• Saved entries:
■ ■ ■ ■ ■

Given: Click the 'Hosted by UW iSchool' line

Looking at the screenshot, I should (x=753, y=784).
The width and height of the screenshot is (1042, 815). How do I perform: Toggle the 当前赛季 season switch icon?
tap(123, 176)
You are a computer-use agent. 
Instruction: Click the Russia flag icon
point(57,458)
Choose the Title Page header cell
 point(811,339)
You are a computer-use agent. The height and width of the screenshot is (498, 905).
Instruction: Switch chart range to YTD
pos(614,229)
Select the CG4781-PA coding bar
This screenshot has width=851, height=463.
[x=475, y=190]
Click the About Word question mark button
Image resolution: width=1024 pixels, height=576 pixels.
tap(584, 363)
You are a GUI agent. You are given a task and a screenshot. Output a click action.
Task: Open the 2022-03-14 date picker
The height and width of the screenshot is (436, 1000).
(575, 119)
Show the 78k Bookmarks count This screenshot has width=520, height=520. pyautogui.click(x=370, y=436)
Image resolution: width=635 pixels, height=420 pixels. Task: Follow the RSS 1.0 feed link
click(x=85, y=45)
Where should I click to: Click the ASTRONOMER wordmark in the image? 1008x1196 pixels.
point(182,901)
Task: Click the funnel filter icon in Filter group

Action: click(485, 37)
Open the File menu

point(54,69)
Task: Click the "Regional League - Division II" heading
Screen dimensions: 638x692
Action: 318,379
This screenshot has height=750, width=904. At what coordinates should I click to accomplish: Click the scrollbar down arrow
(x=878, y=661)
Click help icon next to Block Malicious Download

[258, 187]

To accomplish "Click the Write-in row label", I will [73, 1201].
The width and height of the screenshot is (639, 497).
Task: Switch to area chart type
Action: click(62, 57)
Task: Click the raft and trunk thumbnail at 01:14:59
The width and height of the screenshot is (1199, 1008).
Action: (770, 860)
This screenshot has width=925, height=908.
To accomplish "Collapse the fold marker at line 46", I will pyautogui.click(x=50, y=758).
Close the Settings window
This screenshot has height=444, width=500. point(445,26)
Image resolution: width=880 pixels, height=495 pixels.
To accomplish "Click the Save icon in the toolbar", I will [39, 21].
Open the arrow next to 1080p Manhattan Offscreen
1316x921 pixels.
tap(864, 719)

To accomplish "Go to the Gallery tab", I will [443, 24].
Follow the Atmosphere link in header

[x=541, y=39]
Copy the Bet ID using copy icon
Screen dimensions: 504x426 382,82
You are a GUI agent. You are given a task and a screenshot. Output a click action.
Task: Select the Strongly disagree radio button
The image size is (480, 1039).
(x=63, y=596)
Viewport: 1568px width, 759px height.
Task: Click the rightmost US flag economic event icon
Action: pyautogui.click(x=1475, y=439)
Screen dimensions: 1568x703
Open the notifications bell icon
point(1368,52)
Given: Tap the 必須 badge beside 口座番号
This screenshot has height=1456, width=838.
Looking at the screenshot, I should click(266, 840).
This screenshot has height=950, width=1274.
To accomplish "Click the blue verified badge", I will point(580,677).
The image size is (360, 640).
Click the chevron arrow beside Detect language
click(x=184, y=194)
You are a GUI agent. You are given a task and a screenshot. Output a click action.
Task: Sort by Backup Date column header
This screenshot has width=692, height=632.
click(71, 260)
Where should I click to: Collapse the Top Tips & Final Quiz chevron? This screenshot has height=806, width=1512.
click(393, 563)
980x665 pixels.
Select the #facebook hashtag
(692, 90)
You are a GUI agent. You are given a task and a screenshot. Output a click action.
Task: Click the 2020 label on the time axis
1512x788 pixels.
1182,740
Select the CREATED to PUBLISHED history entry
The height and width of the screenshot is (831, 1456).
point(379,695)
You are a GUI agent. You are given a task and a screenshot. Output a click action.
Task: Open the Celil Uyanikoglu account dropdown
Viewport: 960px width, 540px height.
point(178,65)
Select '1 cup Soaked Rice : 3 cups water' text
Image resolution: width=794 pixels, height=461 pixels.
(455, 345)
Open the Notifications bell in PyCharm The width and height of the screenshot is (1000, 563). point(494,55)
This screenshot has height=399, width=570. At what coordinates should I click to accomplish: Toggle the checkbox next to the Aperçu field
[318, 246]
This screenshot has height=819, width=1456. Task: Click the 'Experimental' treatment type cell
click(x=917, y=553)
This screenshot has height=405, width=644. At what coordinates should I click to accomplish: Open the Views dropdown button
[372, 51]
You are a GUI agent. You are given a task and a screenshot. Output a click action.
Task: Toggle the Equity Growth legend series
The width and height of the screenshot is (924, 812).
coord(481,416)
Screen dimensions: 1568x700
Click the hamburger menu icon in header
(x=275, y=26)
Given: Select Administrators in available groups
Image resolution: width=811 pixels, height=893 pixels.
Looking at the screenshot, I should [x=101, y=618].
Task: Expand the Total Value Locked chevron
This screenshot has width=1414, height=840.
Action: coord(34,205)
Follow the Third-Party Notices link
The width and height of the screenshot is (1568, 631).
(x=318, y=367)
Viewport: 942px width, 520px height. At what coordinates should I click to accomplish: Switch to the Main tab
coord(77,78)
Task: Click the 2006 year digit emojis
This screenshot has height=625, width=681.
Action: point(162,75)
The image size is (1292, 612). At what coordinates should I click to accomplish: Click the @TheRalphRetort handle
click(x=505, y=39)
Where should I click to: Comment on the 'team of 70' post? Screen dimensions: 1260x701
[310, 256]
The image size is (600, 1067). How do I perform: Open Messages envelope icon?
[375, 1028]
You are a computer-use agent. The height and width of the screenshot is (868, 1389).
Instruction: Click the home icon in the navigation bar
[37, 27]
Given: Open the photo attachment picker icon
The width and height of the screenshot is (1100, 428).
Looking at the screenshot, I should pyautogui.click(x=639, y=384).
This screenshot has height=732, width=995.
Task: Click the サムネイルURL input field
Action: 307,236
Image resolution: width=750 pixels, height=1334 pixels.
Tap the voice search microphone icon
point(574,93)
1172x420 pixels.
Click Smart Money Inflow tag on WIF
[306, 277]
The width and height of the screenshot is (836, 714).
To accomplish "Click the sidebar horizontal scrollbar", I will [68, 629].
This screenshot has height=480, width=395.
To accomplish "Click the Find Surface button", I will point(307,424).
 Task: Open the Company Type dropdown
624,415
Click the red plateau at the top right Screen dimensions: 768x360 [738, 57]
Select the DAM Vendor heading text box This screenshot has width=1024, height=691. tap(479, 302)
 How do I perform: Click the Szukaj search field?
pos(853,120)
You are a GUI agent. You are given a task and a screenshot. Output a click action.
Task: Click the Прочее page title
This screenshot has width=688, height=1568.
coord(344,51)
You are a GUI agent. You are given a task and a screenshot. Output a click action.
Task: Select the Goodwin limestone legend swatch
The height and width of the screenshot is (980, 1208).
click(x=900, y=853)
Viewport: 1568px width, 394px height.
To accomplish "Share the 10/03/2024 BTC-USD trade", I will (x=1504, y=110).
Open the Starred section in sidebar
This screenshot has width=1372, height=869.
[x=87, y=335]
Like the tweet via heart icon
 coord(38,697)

■ ■ ■ ■ ■

• Problem description:
The full set of records must be transcribed character for character.

• Task answer:
Given: Click the 'Hosted by UW iSchool' line

Looking at the screenshot, I should (x=753, y=784).
The width and height of the screenshot is (1042, 815). How do I perform: Toggle the 当前赛季 season switch icon?
tap(123, 176)
You are a computer-use agent. 
Instruction: Click the Russia flag icon
point(57,458)
Choose the Title Page header cell
 point(811,339)
You are a computer-use agent. The height and width of the screenshot is (498, 905).
Instruction: Switch chart range to YTD
pos(614,229)
Select the CG4781-PA coding bar
This screenshot has width=851, height=463.
[x=475, y=190]
Click the About Word question mark button
Image resolution: width=1024 pixels, height=576 pixels.
tap(584, 363)
You are a GUI agent. You are given a task and a screenshot. Output a click action.
Task: Open the 2022-03-14 date picker
The height and width of the screenshot is (436, 1000).
(575, 119)
Show the 78k Bookmarks count This screenshot has width=520, height=520. pyautogui.click(x=370, y=436)
Image resolution: width=635 pixels, height=420 pixels. Task: Follow the RSS 1.0 feed link
click(x=85, y=45)
Where should I click to: Click the ASTRONOMER wordmark in the image? 1008x1196 pixels.
point(182,901)
Task: Click the funnel filter icon in Filter group

Action: click(485, 37)
Open the File menu

point(54,69)
Task: Click the "Regional League - Division II" heading
Screen dimensions: 638x692
Action: 318,379
This screenshot has height=750, width=904. At what coordinates should I click to accomplish: Click the scrollbar down arrow
(x=878, y=661)
Click help icon next to Block Malicious Download

[258, 187]

To accomplish "Click the Write-in row label", I will [73, 1201].
The width and height of the screenshot is (639, 497).
Task: Switch to area chart type
Action: click(62, 57)
Task: Click the raft and trunk thumbnail at 01:14:59
The width and height of the screenshot is (1199, 1008).
Action: (770, 860)
This screenshot has width=925, height=908.
To accomplish "Collapse the fold marker at line 46", I will pyautogui.click(x=50, y=758).
Close the Settings window
This screenshot has height=444, width=500. point(445,26)
Image resolution: width=880 pixels, height=495 pixels.
To accomplish "Click the Save icon in the toolbar", I will [39, 21].
Open the arrow next to 1080p Manhattan Offscreen
1316x921 pixels.
tap(864, 719)

To accomplish "Go to the Gallery tab", I will [443, 24].
Follow the Atmosphere link in header

[x=541, y=39]
Copy the Bet ID using copy icon
Screen dimensions: 504x426 382,82
You are a GUI agent. You are given a task and a screenshot. Output a click action.
Task: Select the Strongly disagree radio button
The image size is (480, 1039).
(x=63, y=596)
Viewport: 1568px width, 759px height.
Task: Click the rightmost US flag economic event icon
Action: pyautogui.click(x=1475, y=439)
Screen dimensions: 1568x703
Open the notifications bell icon
point(1368,52)
Given: Tap the 必須 badge beside 口座番号
This screenshot has height=1456, width=838.
Looking at the screenshot, I should click(266, 840).
This screenshot has height=950, width=1274.
To accomplish "Click the blue verified badge", I will point(580,677).
The image size is (360, 640).
Click the chevron arrow beside Detect language
click(x=184, y=194)
You are a GUI agent. You are given a task and a screenshot. Output a click action.
Task: Sort by Backup Date column header
This screenshot has width=692, height=632.
click(71, 260)
Where should I click to: Collapse the Top Tips & Final Quiz chevron? This screenshot has height=806, width=1512.
click(393, 563)
980x665 pixels.
Select the #facebook hashtag
(692, 90)
You are a GUI agent. You are given a task and a screenshot. Output a click action.
Task: Click the 2020 label on the time axis
1512x788 pixels.
1182,740
Select the CREATED to PUBLISHED history entry
The height and width of the screenshot is (831, 1456).
point(379,695)
You are a GUI agent. You are given a task and a screenshot. Output a click action.
Task: Open the Celil Uyanikoglu account dropdown
Viewport: 960px width, 540px height.
point(178,65)
Select '1 cup Soaked Rice : 3 cups water' text
Image resolution: width=794 pixels, height=461 pixels.
(455, 345)
Open the Notifications bell in PyCharm The width and height of the screenshot is (1000, 563). point(494,55)
This screenshot has height=399, width=570. At what coordinates should I click to accomplish: Toggle the checkbox next to the Aperçu field
[318, 246]
This screenshot has height=819, width=1456. Task: Click the 'Experimental' treatment type cell
click(x=917, y=553)
This screenshot has height=405, width=644. At what coordinates should I click to accomplish: Open the Views dropdown button
[372, 51]
You are a GUI agent. You are given a task and a screenshot. Output a click action.
Task: Toggle the Equity Growth legend series
The width and height of the screenshot is (924, 812).
coord(481,416)
Screen dimensions: 1568x700
Click the hamburger menu icon in header
(x=275, y=26)
Given: Select Administrators in available groups
Image resolution: width=811 pixels, height=893 pixels.
Looking at the screenshot, I should [x=101, y=618].
Task: Expand the Total Value Locked chevron
This screenshot has width=1414, height=840.
Action: coord(34,205)
Follow the Third-Party Notices link
The width and height of the screenshot is (1568, 631).
(x=318, y=367)
Viewport: 942px width, 520px height. At what coordinates should I click to accomplish: Switch to the Main tab
coord(77,78)
Task: Click the 2006 year digit emojis
This screenshot has height=625, width=681.
Action: point(162,75)
The image size is (1292, 612). At what coordinates should I click to accomplish: Click the @TheRalphRetort handle
click(x=505, y=39)
Where should I click to: Comment on the 'team of 70' post? Screen dimensions: 1260x701
[310, 256]
The image size is (600, 1067). How do I perform: Open Messages envelope icon?
[375, 1028]
You are a computer-use agent. The height and width of the screenshot is (868, 1389).
Instruction: Click the home icon in the navigation bar
[37, 27]
Given: Open the photo attachment picker icon
The width and height of the screenshot is (1100, 428).
Looking at the screenshot, I should pyautogui.click(x=639, y=384).
This screenshot has height=732, width=995.
Task: Click the サムネイルURL input field
Action: 307,236
Image resolution: width=750 pixels, height=1334 pixels.
Tap the voice search microphone icon
point(574,93)
1172x420 pixels.
Click Smart Money Inflow tag on WIF
[306, 277]
The width and height of the screenshot is (836, 714).
To accomplish "Click the sidebar horizontal scrollbar", I will [68, 629].
This screenshot has height=480, width=395.
To accomplish "Click the Find Surface button", I will point(307,424).
 Task: Open the Company Type dropdown
624,415
Click the red plateau at the top right Screen dimensions: 768x360 [738, 57]
Select the DAM Vendor heading text box This screenshot has width=1024, height=691. tap(479, 302)
 How do I perform: Click the Szukaj search field?
pos(853,120)
You are a GUI agent. You are given a task and a screenshot. Output a click action.
Task: Click the Прочее page title
This screenshot has width=688, height=1568.
coord(344,51)
You are a GUI agent. You are given a task and a screenshot. Output a click action.
Task: Select the Goodwin limestone legend swatch
The height and width of the screenshot is (980, 1208).
click(x=900, y=853)
Viewport: 1568px width, 394px height.
To accomplish "Share the 10/03/2024 BTC-USD trade", I will (x=1504, y=110).
Open the Starred section in sidebar
This screenshot has width=1372, height=869.
[x=87, y=335]
Like the tweet via heart icon
 coord(38,697)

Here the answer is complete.